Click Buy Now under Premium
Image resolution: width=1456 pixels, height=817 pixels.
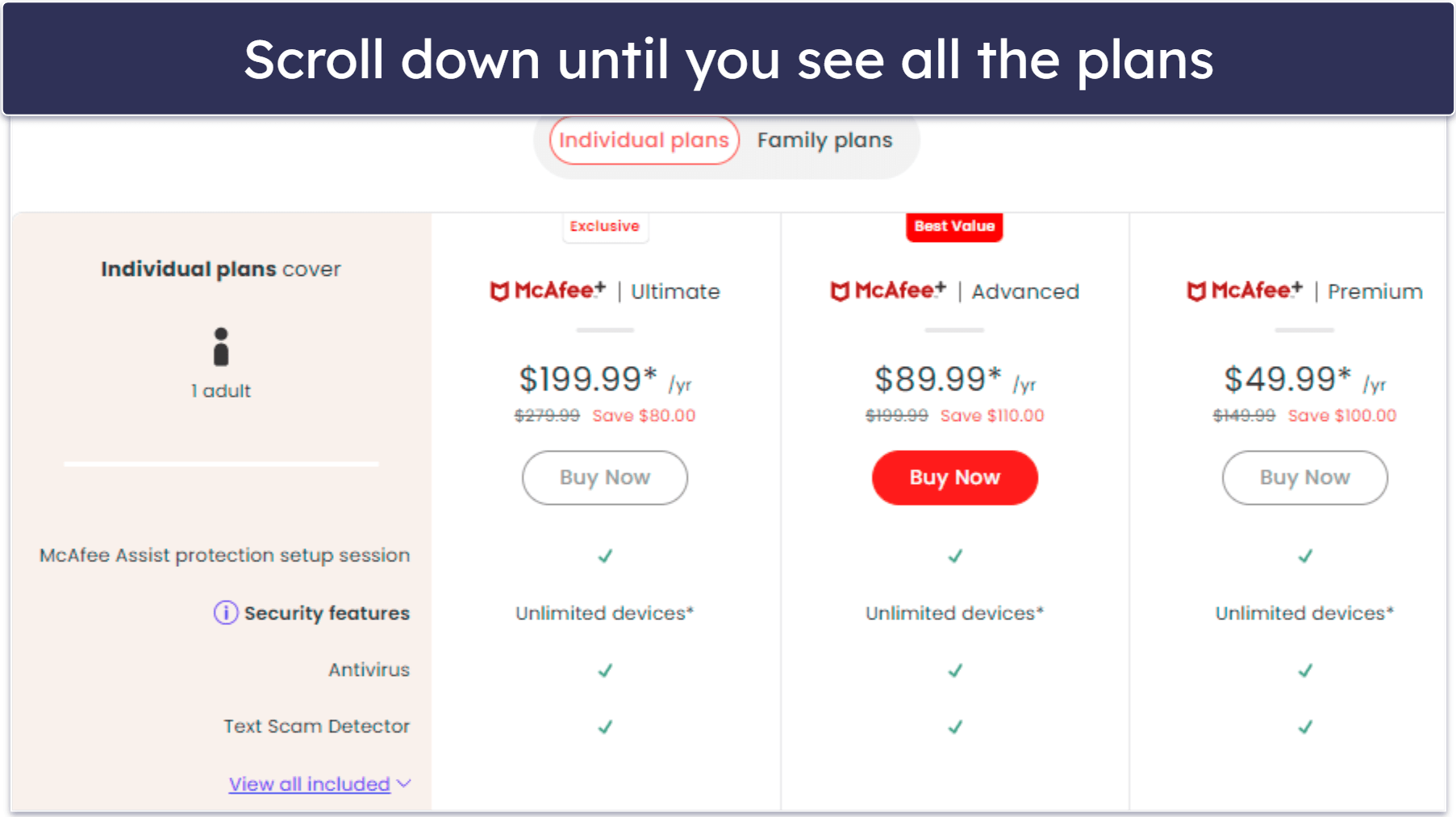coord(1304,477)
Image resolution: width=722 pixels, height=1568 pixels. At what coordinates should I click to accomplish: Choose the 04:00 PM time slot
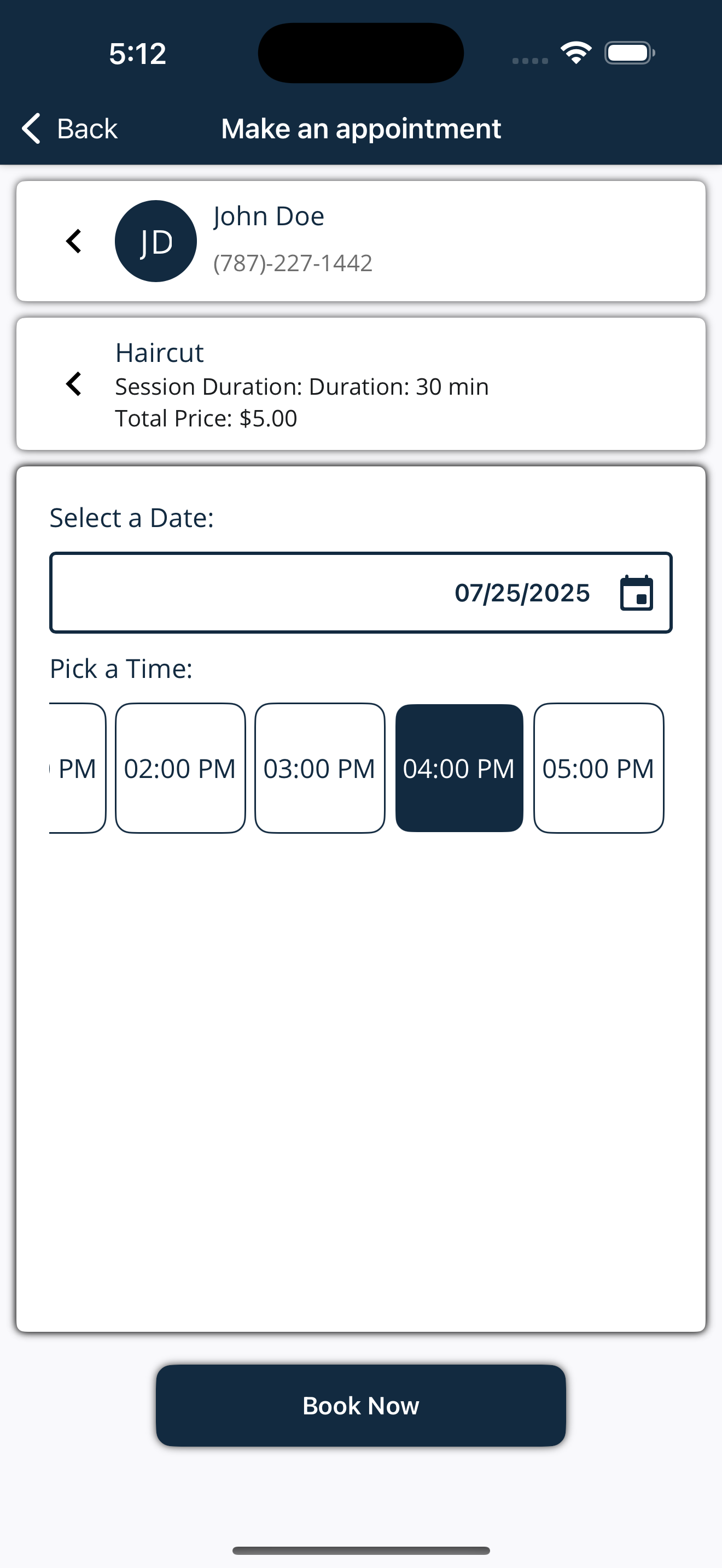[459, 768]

--

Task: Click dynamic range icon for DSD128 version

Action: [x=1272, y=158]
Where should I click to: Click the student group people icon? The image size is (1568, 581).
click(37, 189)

--

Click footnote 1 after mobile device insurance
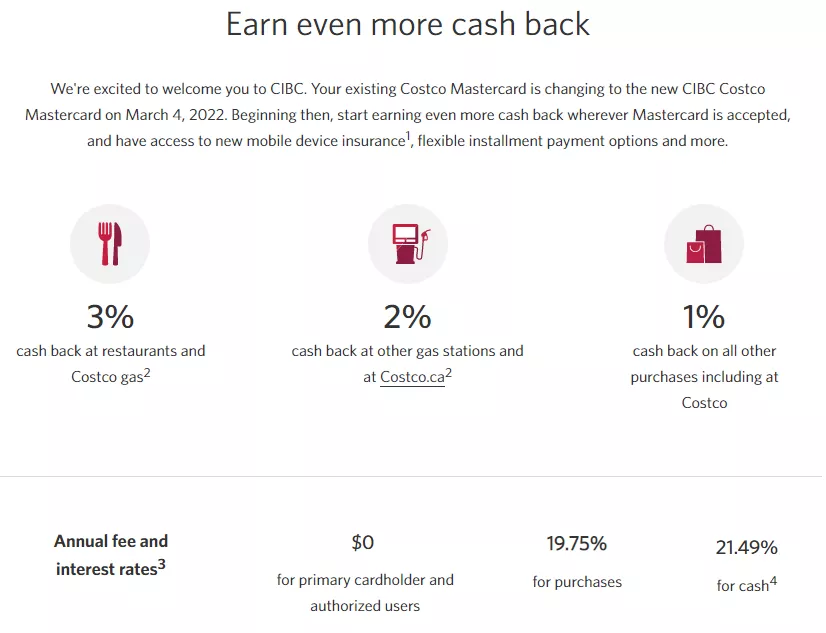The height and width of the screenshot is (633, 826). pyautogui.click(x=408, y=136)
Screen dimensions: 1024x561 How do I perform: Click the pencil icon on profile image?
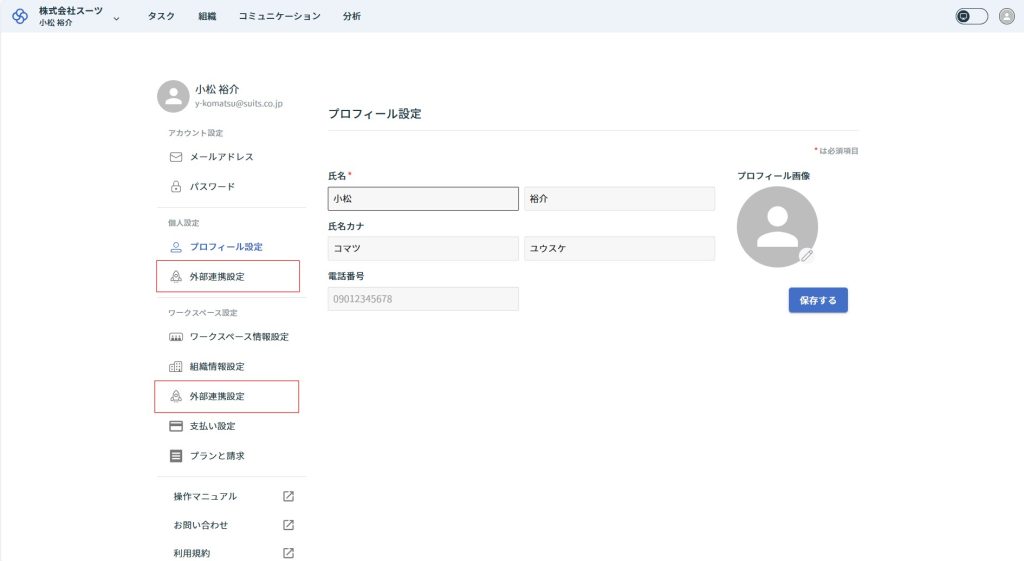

**YOUR INSTRUCTIONS**
Copy the data above, starting at the line containing "Where should I" and ending after the line containing "click(37, 189)".

**COMPLETED TASK**
Where should I click to: Click the student group people icon? The image size is (1568, 581).
click(37, 189)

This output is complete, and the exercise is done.